To elaborate more: They have one float MD that is available as a resource for every patient in the OR/PACU. The CRNAs do the anesthetic. The patient goes to PACU. If the patient goes home, they get fentanyl, if they are admitted, they get morphine. There is no standing order, this is just "the way they've always done it." So, the PACU RN gives morphine or fentanyl to the patient, then fills out an order sheet saying how much was given. The float MD then signs the sheet days/weeks later, often times never seeing the patient. They are only in the loop if there is a problem.

I made a thread about the legality of this practice about 6 months ago when I first started working there.

Edit: Oh, looks like someone found that and quoted it here... alright. Yeah, I've had issues with working at this PACU since the beginning, I brought it up over and over again but I just kept getting "that's the way we've always done it" I didn't want to be a trouble maker so I just went with the flow. Now it's coming back on me.

So, hopefully on Monday/Tuesday I'll go in and clear up this whole mess. I'm going to make sure I meet with the director of surgery, head of anesthesia, someone from HR, my boss, and the doctor. I'm not taking this sitting down.

And to all those whining that I "gave too much dilaudid". Over and over, I am telling you that I did not. I'm not going into details on the patient but they needed that 2mg and could tolerate it. It's my clinical judgment. If it was some 150 year old Civil War veteran that weighs 80 pounds, no way would they get anywhere close to that. I've never had any of my patients respiratory arrest or have ANY problems because of meds I've given. Plenty of times I've had to bag people/reverse them because a CRNA gave them too much opioids. Stop criticizing how much dilaudid I gave, that horse is dead so stop beating it. You all made your point, it isn't an amount YOU would have given. I understand that. It's a dose I gave and I felt totally comfortable giving it to that patient.

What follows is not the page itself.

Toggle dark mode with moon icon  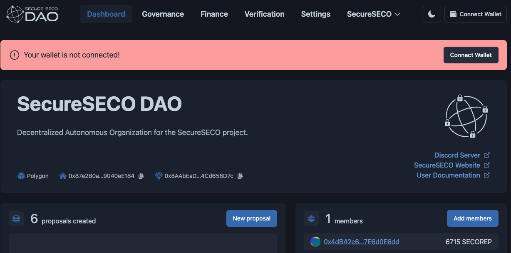[x=432, y=14]
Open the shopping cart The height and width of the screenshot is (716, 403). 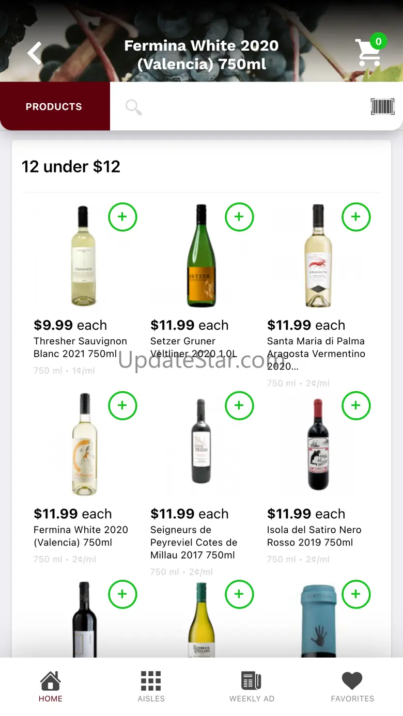[x=369, y=52]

Even though I'm a new RN, I've had 4 years of previous PACU experience as an aide, so I've seen and learned a lot from that. No, it's not the same thing as being an RN but I got to see plenty of mistakes RNs and MDs made and learned from that.

I am glad your vast experience has taught you that that was the right amount of opioids to give since I haven't ever had to give that much Dilaudid that quick and I have very high satisifaction from my patients waking up we will just have to take your word on it. Just a word of advice you need to wait at least 10minutes between doses of Morphine or Dilaudid to see the full respiratory depressant effect.

You probably don't want to hear this either, but you cannot justify your actions by saying so and so always does it this way and if you come into the meeting like this with that kind of "I know it all and I did nothing wrong attitude" you are going to probably force management to fire you.

Also, from my experiences with management they have probably all gotten together, pulled their facts together, and in the majority of cases already determined what they are going to do to you.

Specializes in Nephrology, Cardiology, ER, ICU.

Andrew - the RN's are the ones deciding how much narcotics to give? Is this under a written protocol? If not, you are practicing medicine w/o a license!

Good luck Andrew! Sending you positive vibes...

Specializes in Peds/outpatient FP,derm,allergy/private duty.

Cheers, Andrew! Hope they don't throw you to the wolves.

Hope it is not true, as wnbcrna asserted, that they've already decided what to do. BTW, wnbcrna, how are the sarcastic asides helpful here?